**Work to complete:**
1. Please reproduce the section of the award committees text that opens with the words containing "C. Service Award/Hall" and closes with "WBCA Service Award.".
2. In the award committees text, what is the maximum number of elected members on each All-America / Player of the Year Committee?
3. Pick up the award committees text after its final sentence and carry it forward.

**Provided text:**
----------
A. All America / Player of the Year Committee. Each division shall have an All-America / Player of the Year Committee. Each committee will be comprised of no more than nine (9) elected members, one from each of the nine awards regions.

B. Coach of the Year Committee. Each division shall have a Coach of the Year Committee except when the awards are conducted through the WBCA office. Each committee will be comprised of no more than (9) elected members, one from each of the nine awards regions.

C. Service Award/Hall of Fame Committee. This Committee shall be comprised of one representative from each of the five (5) divisions, who shall be elected by the members of their respective divisions. This committee shall be responsible for making recommendations of eligible candidates for induction into the National Basketball Hall of Fame, and for receipt of the WBCA Service Award.

D. Frances Pomeroy Naismith Award Committee. This Committee shall be comprised of one representative from each of the five (5) divisions who shall be elected by the members of their respective divisions. This committee shall be responsible for making recommendations of eligible candidates to receive the Frances Pomeroy Naismith Award.

E. Scholarship Award Committee. This committee shall be comprised of one representative from each of the five (5) divisions who shall be elected by the members of their respective divisions. This committee shall be responsible for making recommendations of eligible candidates to receive the Scholarship Award.
----------
**Data block:**
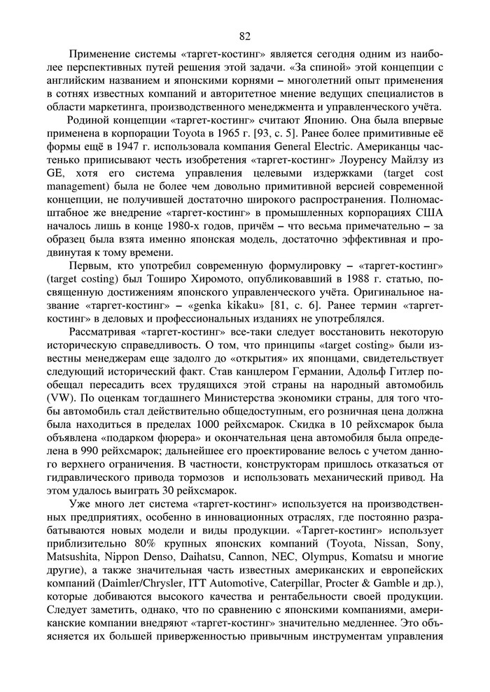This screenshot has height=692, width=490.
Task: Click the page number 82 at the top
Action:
----------
**Answers in order:**
1.
C. Service Award/Hall of Fame Committee. This Committee shall be comprised of one representative from each of the five (5) divisions, who shall be elected by the members of their respective divisions. This committee shall be responsible for making recommendations of eligible candidates for induction into the National Basketball Hall of Fame, and for receipt of the WBCA Service Award.

2. No more than nine elected members, one from each of the nine awards regions.

3.
3. Financial and Legal Committee. The Executive Committee and Treasurer shall constitute the Financial and Legal Committee. Whenever the Financial and Legal Committee meets, it shall be chaired by the Treasurer, or by the President in the Treasurer's absence. Whenever practical the organization's legal counsel should be present for such meetings. The Financial and Legal Committee shall oversee the funds of the organization and insure that the organization's functions are within its legal responsibilities and boundaries. The Financial and Legal Committee shall prepare, or have prepared, an annual budget to be submitted to the Treasurer.

4. Assistant Coaches Committee. This Committee shall be comprised of two elected representatives from each of the five (5) college divisions of WBCA membership. The two (2) elected in each division shall be from different regions. The term of the members of this Committee shall be two years. The chairperson of the Committee shall be elected by the assistant coaches of the WBCA, and shall serve as their representative to the Board of Directors, with full voting privileges. The chairperson of this Committee shall serve a three (3) year term. The Committee shall present a written report of their meeting to the Board of Directors within one month after the Annual Convention. In order to comply with the new organizational structure, and in order not to have the term of the members of this committee expire the same year, the Board of Directors are authorized from time to time to implement a staggered system of rotating members on and off this Committee.

5. Staff Evaluation and Contracts Committee. The Executive Committee, meeting as a Committee of the whole, shall constitute the Staff Evaluation and Contract Committee. The Past-President shall be the chairperson of this Committee. This committee shall evaluate annually the performance of the executive director.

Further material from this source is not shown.